▸ **Exercise details**
Find the line with "The width and height of the screenshot is (805, 449)." in the data below. Repeat it and every line after it up to the end, exactly, but drop the pictures.

▸ **Pixel coordinate grounding data**
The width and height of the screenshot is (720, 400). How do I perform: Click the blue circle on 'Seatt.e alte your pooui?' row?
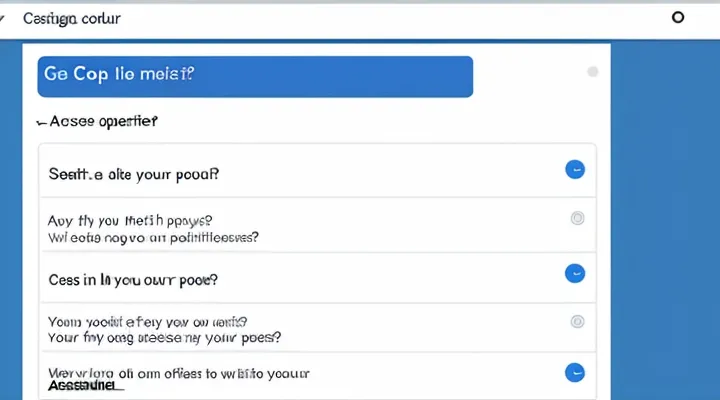(574, 170)
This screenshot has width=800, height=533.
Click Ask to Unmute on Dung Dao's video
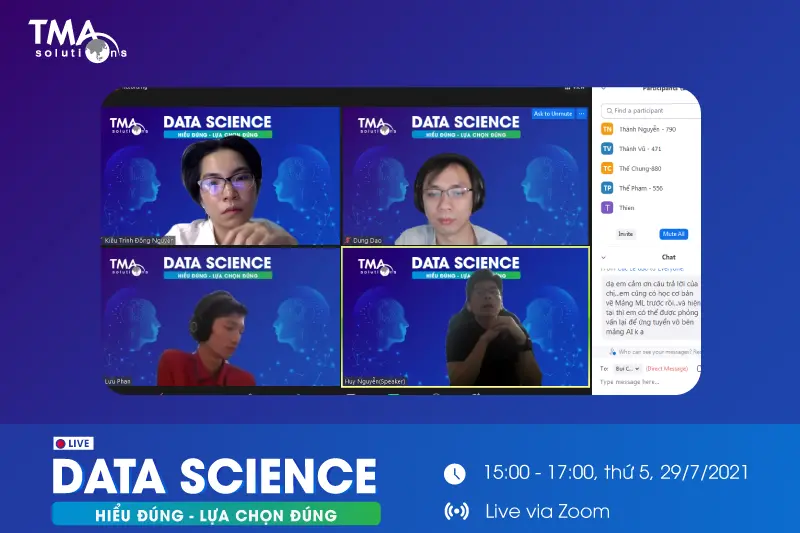pos(553,114)
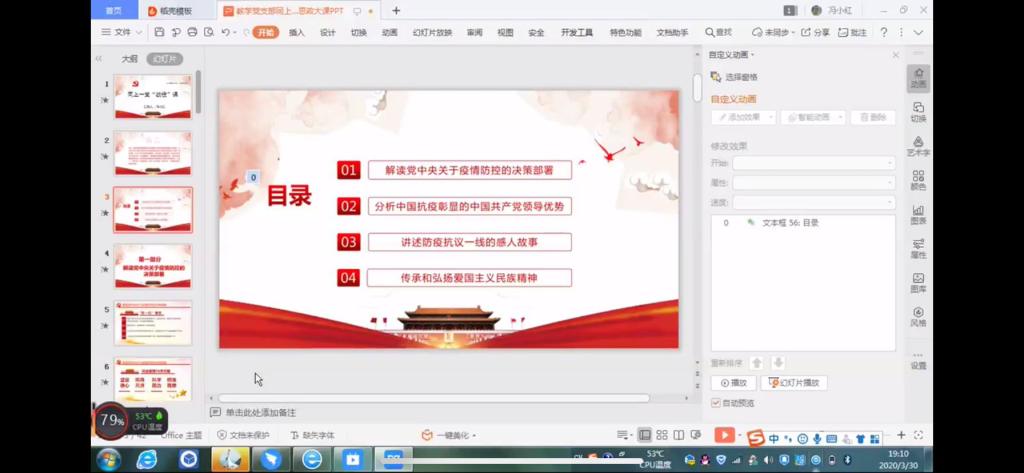Click the undo arrow icon
The image size is (1024, 473).
click(225, 32)
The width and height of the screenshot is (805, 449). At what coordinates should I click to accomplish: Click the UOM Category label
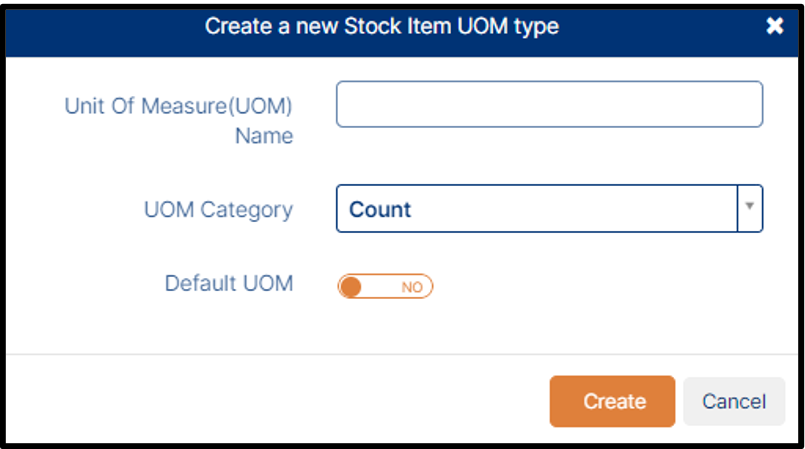click(218, 210)
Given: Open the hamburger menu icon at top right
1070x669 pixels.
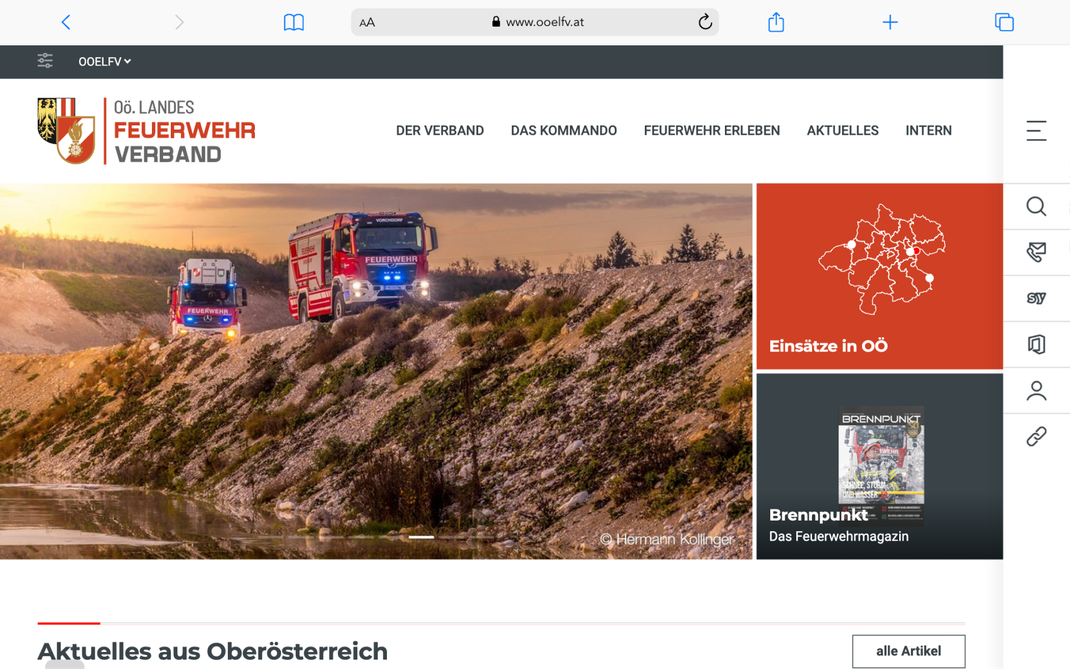Looking at the screenshot, I should click(x=1034, y=130).
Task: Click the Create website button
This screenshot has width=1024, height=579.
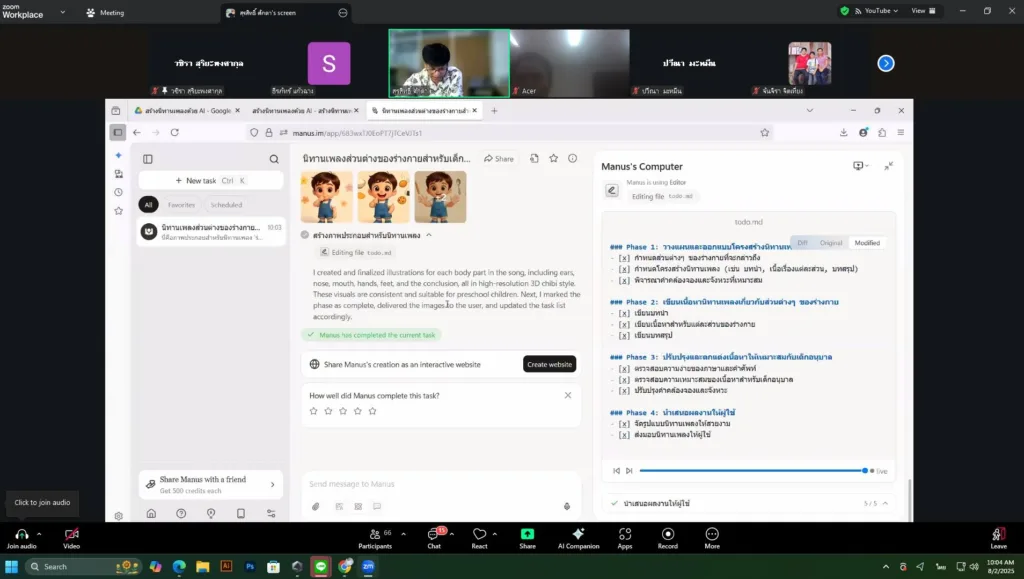Action: pos(549,364)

▸ **Finished exercise**
The width and height of the screenshot is (805, 449). At what coordinates should I click to accomplish: Click the UOM Category label
click(218, 210)
Given: Open the hamburger menu icon at top right
1070x669 pixels.
Looking at the screenshot, I should click(x=1034, y=130).
Task: Click the Create website button
This screenshot has width=1024, height=579.
Action: pos(549,364)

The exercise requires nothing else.